(EXERCISE MATERIALS Opens)

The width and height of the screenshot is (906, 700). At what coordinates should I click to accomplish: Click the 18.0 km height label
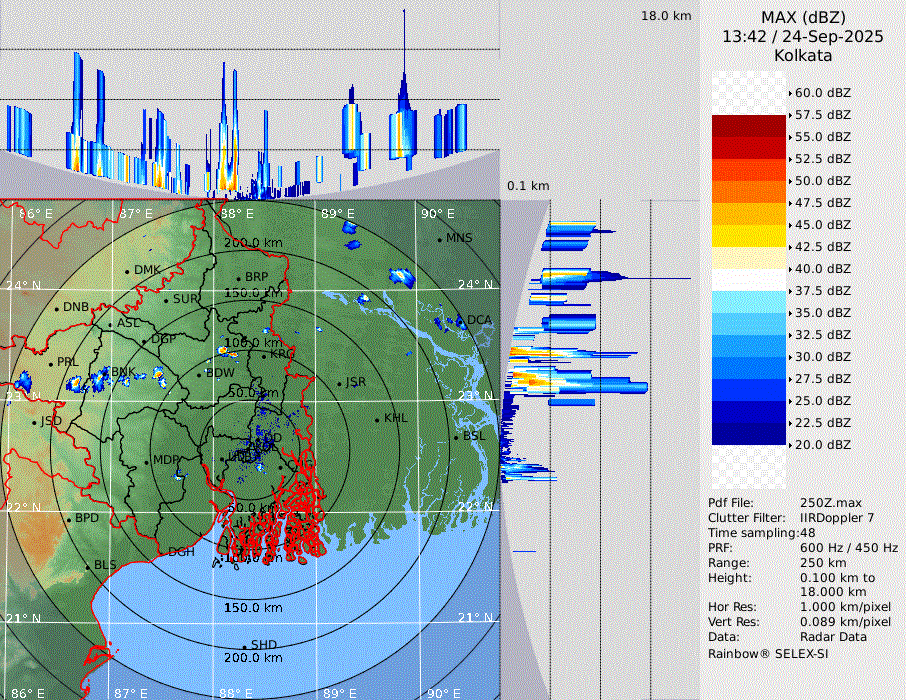(x=666, y=16)
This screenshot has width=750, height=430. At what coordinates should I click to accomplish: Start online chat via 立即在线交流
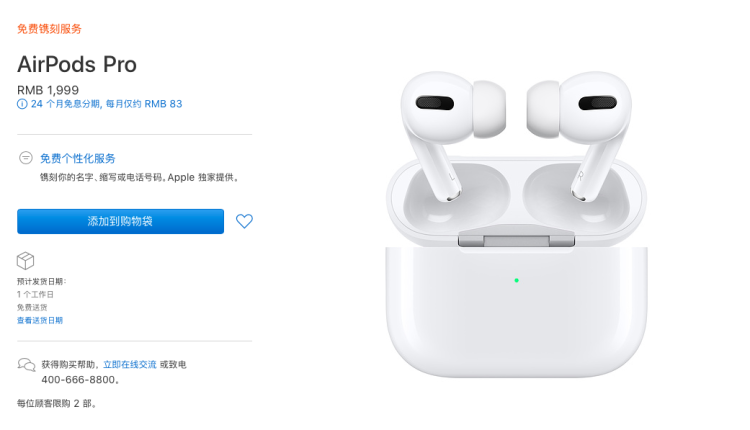click(130, 364)
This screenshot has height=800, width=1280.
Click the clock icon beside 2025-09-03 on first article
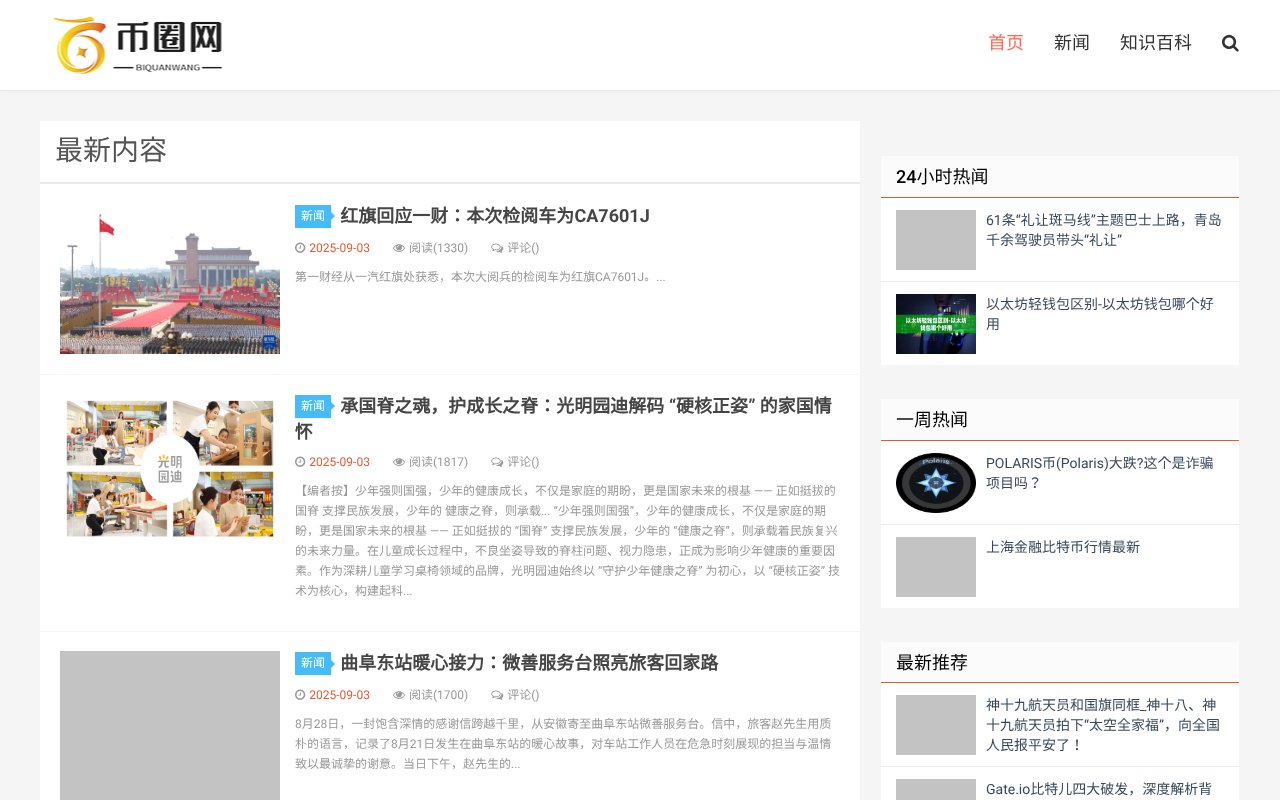click(300, 248)
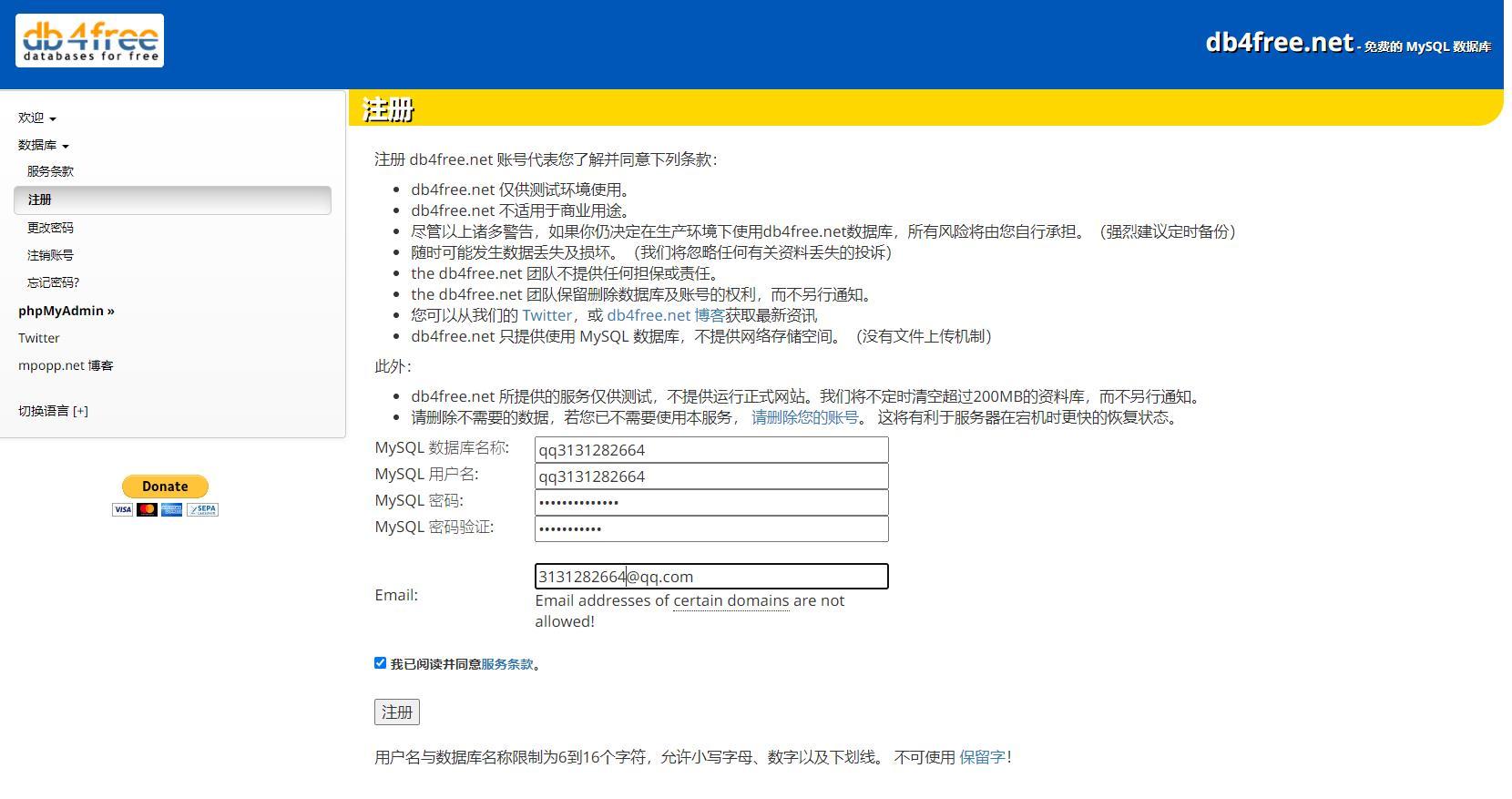Expand the 欢迎 dropdown menu

coord(36,118)
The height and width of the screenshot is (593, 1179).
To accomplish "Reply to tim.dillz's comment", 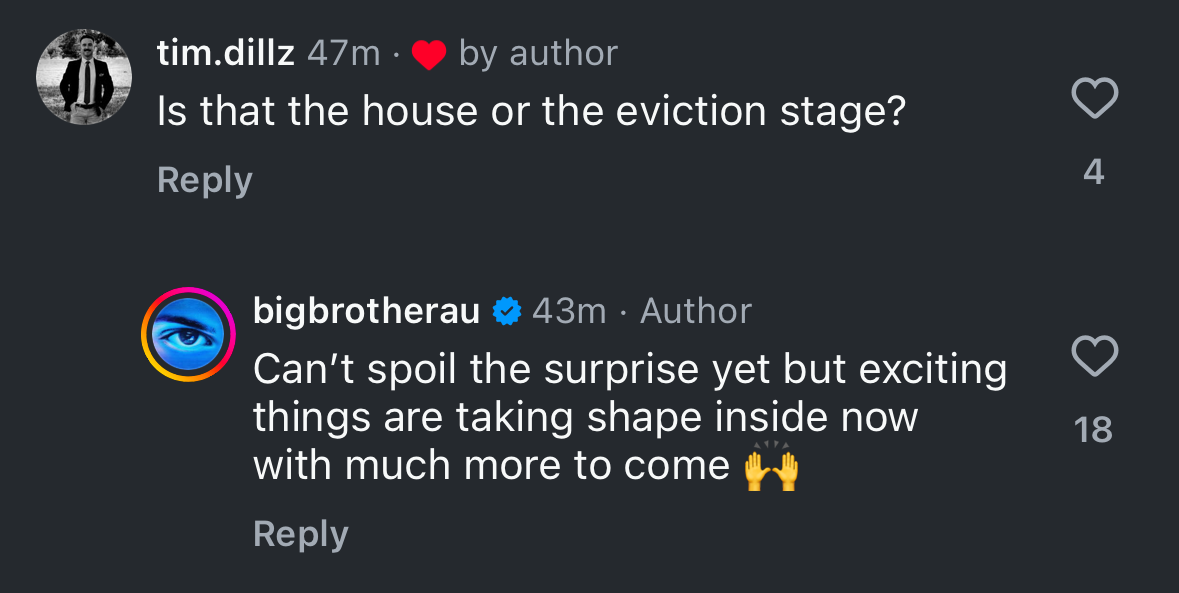I will pos(204,180).
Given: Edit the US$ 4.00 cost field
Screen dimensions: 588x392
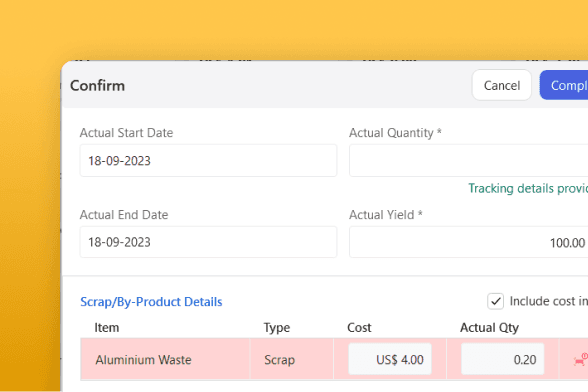Looking at the screenshot, I should 390,359.
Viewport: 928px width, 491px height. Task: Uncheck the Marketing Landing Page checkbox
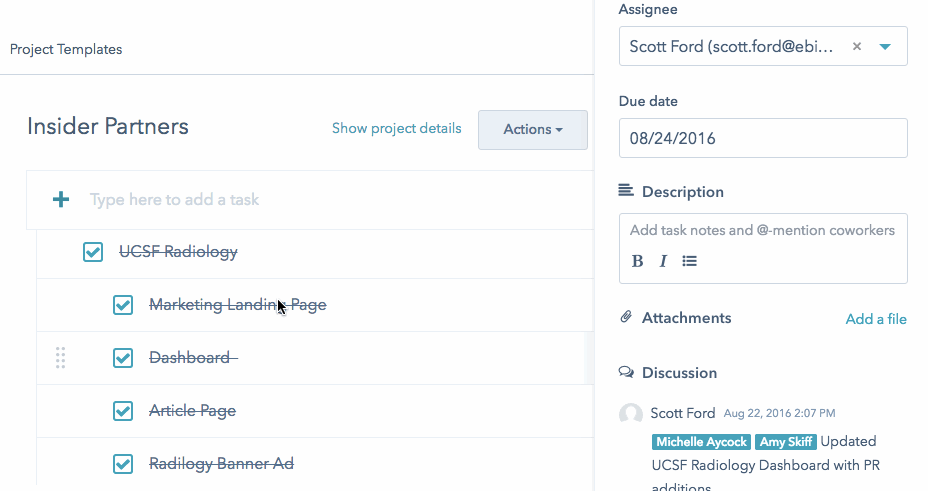123,305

(EXERCISE MATERIALS Closes)

REQUIRED WORK:
Restate word for word only the lines from where the entries begin through the one with "The height and"; omit the pictures.

ANSWER FOR THE TASK:
The width and height of the screenshot is (906, 700). At what coordinates should I click to accomplish: Click the 18.0 km height label
(x=666, y=16)
This screenshot has width=750, height=430. At what coordinates should I click to accomplish: Start online chat via 立即在线交流
click(130, 364)
This screenshot has height=800, width=1280.
Click the clock icon beside 2025-09-03 on first article
click(300, 248)
Expand the 欢迎 dropdown menu

coord(36,118)
The height and width of the screenshot is (593, 1179).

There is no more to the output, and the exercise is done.